Cette directive du ministère du Travail, de l’Emploi et de la Sécurité Sociale vise, à n’en pas douter,  les syndicats autonomes dont le nombre dépasse la trentaine activant tous dans le secteur de la fonction publique.

Ce foisonnement d’organisations syndicales de type corporatiste n’est pas du goût du chef de l’Etat biberonné à la culture du parti unique du FLN et de la pensée unique. Tebboune l’a clairement signifié, lors de sa dernière sortie médiatique, en déplorant  qu’un secteur (la fonction  publique, ndlr) renferme 34 syndicats.

Un chiffre que le président a qualifié d’anormal, indiquant que la loi remettra de l’ordre et la création du syndicat sera soumise à des conditions. Comme si son premier souci était la pluralité et non les conditions de travail, les droits des fonctionnaires…

Les signes d’une réorganisation à marche forcée se mettent déjà en place, et ses effets risquent d’être dévastateurs pour les organisations syndicales autonomes.

Le dispositif dont les contours sont clairement définis par le code qui vient d’être validé par un parlement croupion sans légitimité se traduira, à  coup sûr,  par un  resserrement drastique du champ de représentation des travailleurs.

Nombre de syndicats autonomes passeront à la trappe et rares sont ceux  d’entre eux qui  résisteront au filtre de la nouvelle loi qui plafonne le seuil de représentativité à 20%. Un seuil trop élevé, ont estimé les syndicats autonomes qui ont proposé de le  réviser à la baisse  et de le réduire de 3 à 5 % pour permettre à tous les syndicats d’être représentatifs et d’activer librement.

On rappellera qu’au mois d’avril 2018, les syndicats autonomes avaient bruyamment protesté contre la décision du ministère du Travail de fixer le seuil de représentativité à 20%. Ils ont accusé clairement la tutelle de vouloir les écarter de la scène syndicale, car «ils dérangent le pouvoir».

A l’époque déjà, le ministère a laissé aux syndicats un délais très court,  12 jours seulement pour collecter les noms des adhérents, leurs activités et leur numéro de sécurité sociale.

Selon des comptes rendus de presse de l’époque, Mourad Zamali qui était alors  ministre   du travail et de l’emploi avait  promis de débarrasser «la scène des syndicats hors-la-loi», accusant ces derniers de faire de l’agitation sociale et médiatique, mais sans réelle représentativité sur le terrain. Pour lui, l’impératif de représentativité devient un critère nécessaire pour permettre l’identification de syndicats représentatifs avec lesquels le gouvernement entend promouvoir un dialogue permanent, avec possibilité d’intégration dans  les futures tripartites.

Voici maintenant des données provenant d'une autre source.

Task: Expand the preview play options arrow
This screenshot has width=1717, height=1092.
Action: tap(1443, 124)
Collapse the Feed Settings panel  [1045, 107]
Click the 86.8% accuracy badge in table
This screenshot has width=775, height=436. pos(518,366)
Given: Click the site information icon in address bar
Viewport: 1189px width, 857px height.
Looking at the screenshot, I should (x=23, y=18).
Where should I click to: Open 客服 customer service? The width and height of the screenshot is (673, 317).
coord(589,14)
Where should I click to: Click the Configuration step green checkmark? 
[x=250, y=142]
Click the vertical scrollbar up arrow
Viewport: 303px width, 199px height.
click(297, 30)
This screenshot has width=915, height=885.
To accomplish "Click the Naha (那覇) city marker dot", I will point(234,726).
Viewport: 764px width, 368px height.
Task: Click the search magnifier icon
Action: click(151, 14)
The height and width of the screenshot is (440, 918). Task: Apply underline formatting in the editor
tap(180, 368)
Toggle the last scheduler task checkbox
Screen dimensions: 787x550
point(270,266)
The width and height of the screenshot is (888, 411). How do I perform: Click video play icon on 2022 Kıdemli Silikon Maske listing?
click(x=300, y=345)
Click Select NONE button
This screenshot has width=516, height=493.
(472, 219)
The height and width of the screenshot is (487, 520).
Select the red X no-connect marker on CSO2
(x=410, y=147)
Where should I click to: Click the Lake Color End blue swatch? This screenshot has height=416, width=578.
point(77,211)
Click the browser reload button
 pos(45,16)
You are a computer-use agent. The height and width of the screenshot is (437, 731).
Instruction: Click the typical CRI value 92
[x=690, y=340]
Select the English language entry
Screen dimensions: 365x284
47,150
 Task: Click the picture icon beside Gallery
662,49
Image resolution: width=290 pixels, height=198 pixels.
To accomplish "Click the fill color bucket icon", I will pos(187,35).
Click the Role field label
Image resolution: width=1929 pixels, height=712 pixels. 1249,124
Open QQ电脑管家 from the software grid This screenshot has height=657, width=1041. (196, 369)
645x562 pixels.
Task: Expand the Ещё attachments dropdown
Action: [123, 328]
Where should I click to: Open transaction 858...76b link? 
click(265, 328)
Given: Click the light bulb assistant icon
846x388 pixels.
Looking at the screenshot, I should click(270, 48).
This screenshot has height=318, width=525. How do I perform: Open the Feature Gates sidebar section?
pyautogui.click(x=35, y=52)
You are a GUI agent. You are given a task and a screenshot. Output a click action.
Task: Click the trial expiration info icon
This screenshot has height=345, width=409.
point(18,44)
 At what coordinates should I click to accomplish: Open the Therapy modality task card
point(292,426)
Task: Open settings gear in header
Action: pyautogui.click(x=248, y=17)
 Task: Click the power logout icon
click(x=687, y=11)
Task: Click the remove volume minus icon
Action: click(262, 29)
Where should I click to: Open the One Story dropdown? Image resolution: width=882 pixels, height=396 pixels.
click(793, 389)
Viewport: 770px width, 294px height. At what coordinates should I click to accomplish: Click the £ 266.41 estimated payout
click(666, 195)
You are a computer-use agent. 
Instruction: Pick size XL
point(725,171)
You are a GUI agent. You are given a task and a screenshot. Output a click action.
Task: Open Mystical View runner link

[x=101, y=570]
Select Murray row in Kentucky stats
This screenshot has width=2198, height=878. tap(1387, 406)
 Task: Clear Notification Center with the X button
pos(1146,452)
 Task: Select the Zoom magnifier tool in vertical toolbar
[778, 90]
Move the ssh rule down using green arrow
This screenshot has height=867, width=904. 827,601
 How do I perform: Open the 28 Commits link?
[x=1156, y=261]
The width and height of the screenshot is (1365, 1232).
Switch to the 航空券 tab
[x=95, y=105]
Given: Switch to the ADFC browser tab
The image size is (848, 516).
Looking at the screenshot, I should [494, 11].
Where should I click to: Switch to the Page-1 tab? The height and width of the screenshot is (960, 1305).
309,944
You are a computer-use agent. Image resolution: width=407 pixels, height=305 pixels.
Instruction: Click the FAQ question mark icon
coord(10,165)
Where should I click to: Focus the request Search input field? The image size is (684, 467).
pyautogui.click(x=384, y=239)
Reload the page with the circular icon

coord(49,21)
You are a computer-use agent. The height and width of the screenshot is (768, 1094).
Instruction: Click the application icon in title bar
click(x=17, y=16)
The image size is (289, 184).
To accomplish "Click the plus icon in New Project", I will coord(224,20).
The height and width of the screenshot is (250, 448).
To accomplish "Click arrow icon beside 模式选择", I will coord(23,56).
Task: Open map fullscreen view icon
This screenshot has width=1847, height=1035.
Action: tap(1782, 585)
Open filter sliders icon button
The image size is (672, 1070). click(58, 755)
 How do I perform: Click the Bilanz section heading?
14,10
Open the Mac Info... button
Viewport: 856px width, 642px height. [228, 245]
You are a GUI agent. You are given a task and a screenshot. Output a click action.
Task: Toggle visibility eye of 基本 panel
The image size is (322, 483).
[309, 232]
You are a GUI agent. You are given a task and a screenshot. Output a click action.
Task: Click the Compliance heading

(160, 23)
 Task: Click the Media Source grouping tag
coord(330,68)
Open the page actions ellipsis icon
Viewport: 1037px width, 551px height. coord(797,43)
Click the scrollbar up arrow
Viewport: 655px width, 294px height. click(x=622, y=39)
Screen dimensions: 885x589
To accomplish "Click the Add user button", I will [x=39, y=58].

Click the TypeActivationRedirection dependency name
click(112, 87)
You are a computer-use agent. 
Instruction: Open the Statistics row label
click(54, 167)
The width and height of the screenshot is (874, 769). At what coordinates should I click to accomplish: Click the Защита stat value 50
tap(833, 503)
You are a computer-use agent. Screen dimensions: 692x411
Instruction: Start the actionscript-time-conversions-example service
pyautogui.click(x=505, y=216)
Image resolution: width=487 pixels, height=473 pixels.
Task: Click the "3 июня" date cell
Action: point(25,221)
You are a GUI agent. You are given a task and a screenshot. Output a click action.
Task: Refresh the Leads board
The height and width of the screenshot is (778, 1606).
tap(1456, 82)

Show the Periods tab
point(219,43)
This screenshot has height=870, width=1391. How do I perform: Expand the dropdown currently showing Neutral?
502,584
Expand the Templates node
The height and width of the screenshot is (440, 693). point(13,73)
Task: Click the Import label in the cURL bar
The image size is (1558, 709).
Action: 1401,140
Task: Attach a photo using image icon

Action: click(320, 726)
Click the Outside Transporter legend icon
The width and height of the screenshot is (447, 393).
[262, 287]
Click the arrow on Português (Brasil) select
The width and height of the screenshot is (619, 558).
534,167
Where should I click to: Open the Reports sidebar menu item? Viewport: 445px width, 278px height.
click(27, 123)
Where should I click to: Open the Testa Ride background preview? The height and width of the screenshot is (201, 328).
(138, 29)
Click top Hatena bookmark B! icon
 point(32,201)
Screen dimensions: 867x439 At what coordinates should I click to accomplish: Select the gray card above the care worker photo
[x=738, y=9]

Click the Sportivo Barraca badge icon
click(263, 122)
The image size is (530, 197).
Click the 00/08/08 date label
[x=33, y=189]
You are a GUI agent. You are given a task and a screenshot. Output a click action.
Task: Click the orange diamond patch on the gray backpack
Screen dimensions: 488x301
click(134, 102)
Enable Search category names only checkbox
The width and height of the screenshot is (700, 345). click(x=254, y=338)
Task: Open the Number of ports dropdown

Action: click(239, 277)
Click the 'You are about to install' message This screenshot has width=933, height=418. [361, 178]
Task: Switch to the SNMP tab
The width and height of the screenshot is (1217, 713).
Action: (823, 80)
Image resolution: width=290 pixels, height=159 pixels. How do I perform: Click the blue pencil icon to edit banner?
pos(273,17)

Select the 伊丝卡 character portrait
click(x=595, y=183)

Trente-cinq syndicats, sur les 65 inscrits au niveau du ministère du Travail n’ont communiqué aucune information sur les éléments permettant d’apprécier leur représentativité. Treize syndicats n’ont pas présenté de dossier complet pour être en conformité avec la législation, tandis que 17, dont l’UGTA et le Snapap, ont rempli toutes les conditions de mise en conformité, selon selon un communiqué du ministère repris par l’APS.